Ma la scrittura è anche veleno terapeutico: essa può guarire le parole malate disdicendo, per es., se non l’addio, quantomeno la sua crudeltà. Può scrivere, direbbe Aristotele, una poesia «catartica»: qualcosa come una di quelle pazzie di purificazione evocate da Platone, che ambiguamente possono mirare tanto a purificarsi dalla pazzia, quanto a purificare la Pazzia da tutte le maldicenze, scritte e orali, di cui è oggetto.
La scrittura è, in fondo, una pazzia, una delle tante forme di pazzia, e chi – come Platone – amava o ama praticarla, solo forse a questa condizione, solo a condizione di farne la sua «nevrosi», il suo pane quotidiano – e ci passa e ci ripassa tutti i santi giorni – infine forse arriva a percepire lo «scarto» dello Scriba, quello «scarto di un pelo» come lo chiamava Artaud, quella «minima differenza» che c’è tra la produzione e la riproduzione dell’evento-parola, tra la citazione e la recitazione dell’evento-segno.
Il teatro della crudeltà, così giusto per fare un esempio, non è la stessa cosa della crudeltà vissuta. È, semmai, il suo «anagramma». La scrittura, come il farmaco, è a doppio gusto: può rettificare il torto o torcere le parole rette – e questa non è la stessa cosa.
La scrittura è il farmaco che, solo peggiorando le parole, solo diminuendo il potere del Significante, solo insorgendo contro lo strapotere dei Segni a cui essa, c’è bisogno di dirlo?, è più che necessariamente soggetta – solo così forse addiviene allo scarabocchio poetico. A cogliere, cioè, il «minimo frutto» della sua propria vanità. A sapersi vanamente ribelle all’Abitudine che l’ha vinta e la vincerà – alla Tirannia della Ridondanza che la costrinse, e tuttora inconsapevole la costringe, a recitare ciò che una volta fu citato da chissà chi dove e quando.

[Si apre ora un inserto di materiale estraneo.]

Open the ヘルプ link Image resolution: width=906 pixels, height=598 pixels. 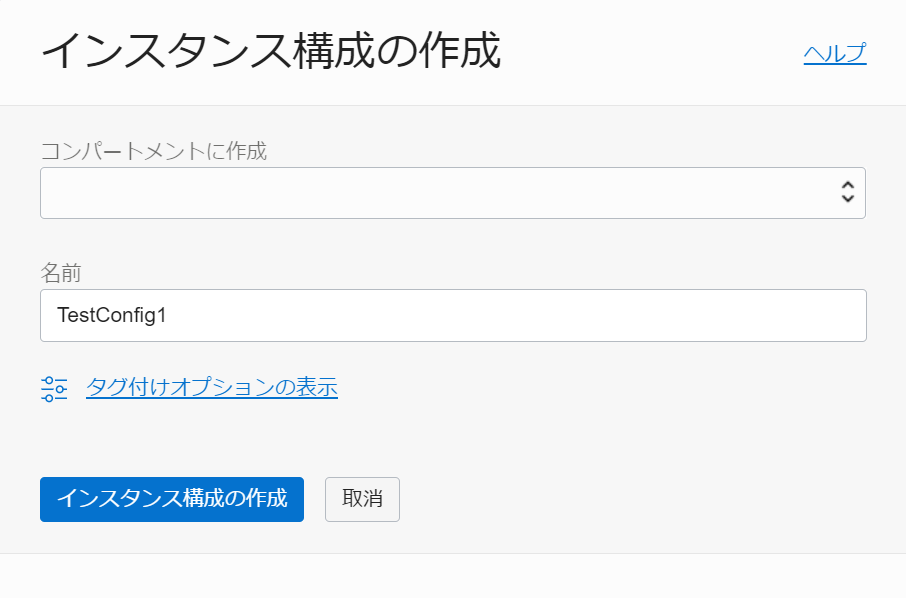[x=835, y=53]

Potestà del Logos. Dispotismo della Macchina Fonetica. In fondo, è essa che ha preso l’abitudine di scriversi, registrarsi, riprodursi, prolungarsi la memoria…
Lo scarabocchio, solo se è folle, pregno cioè di un «eroico furore», qual è per esempio l’amore platonico, solo se sporca la propria vanità messa per iscritto, può forse essere un veleno che purifica, sana le ferite, guarisce dall’Addio che ridonda negli addii che scrive.
Scrivere addio a van Gogh – a un altro pazzo perso nei colori della sua via di fuga dalla Realtà – come poteva scriverlo il suo «fratello immaginale», al secolo frate Antonino Artaud, se non (qua e là perlomeno) disdicendolo?
Oh, quanti poeti, per sembrare geniali, si fingono pazzi!
Antonino lo era.
Dante lo fu.
Platone lo è tuttora, e di una tale potenza che, nei secoli dei secoli, platonica è, non solo ogni ridondanza metafisica occidentale, ma farmacologicamente anche la ridondanza che si ribella a ogni metafisica.
Scrivere addio a chi senti vicino alla tua pazzia, ma come si fa – se ogni pazzo è prigioniero del suo proprio singolare delirio?
Si fa, eccome se si fa. È quello che SI fa da sempre. SI ripete l’eterno tentativo di far fallire l’addio scrivendolo. E insieme ci si ritrova a scrivere l’impotenza della scrittura a impedire il fallimento che ogni addio è. SI sacrifica allora il significato, lo SI immola all’Analfabeta che è il più antico dei Giorni. Forse succederà qualcosa d’imprevedibile per ogni alfabeto.
Sì, va beh, ma chi mai sarebbe questo tale Analfabeta?
Puoi vederlo da te: anche un pazzo come Antonino Artaud non può fare a meno di dargli un nome platonico: AMORE ELETTO. Ovvero: negazione della negazione dell’assenza dell’Amato. Follia della follia, veleno del veleno – per venire a capo di una sofferenza.
Di nuovo, dunque, malgrado il turpiloquio, e gli escrementi «scritti», torna a prendersi la scena la vecchia abitudine, di nuovo torna a recitare la sua parte la Ridondanza Ideale della «amarezza» dolcificata: l’idea dell’Amore senza addii… questa pazzia che non rinsavisce, se non prende un altro po’ di veleno tutti i santi giorni.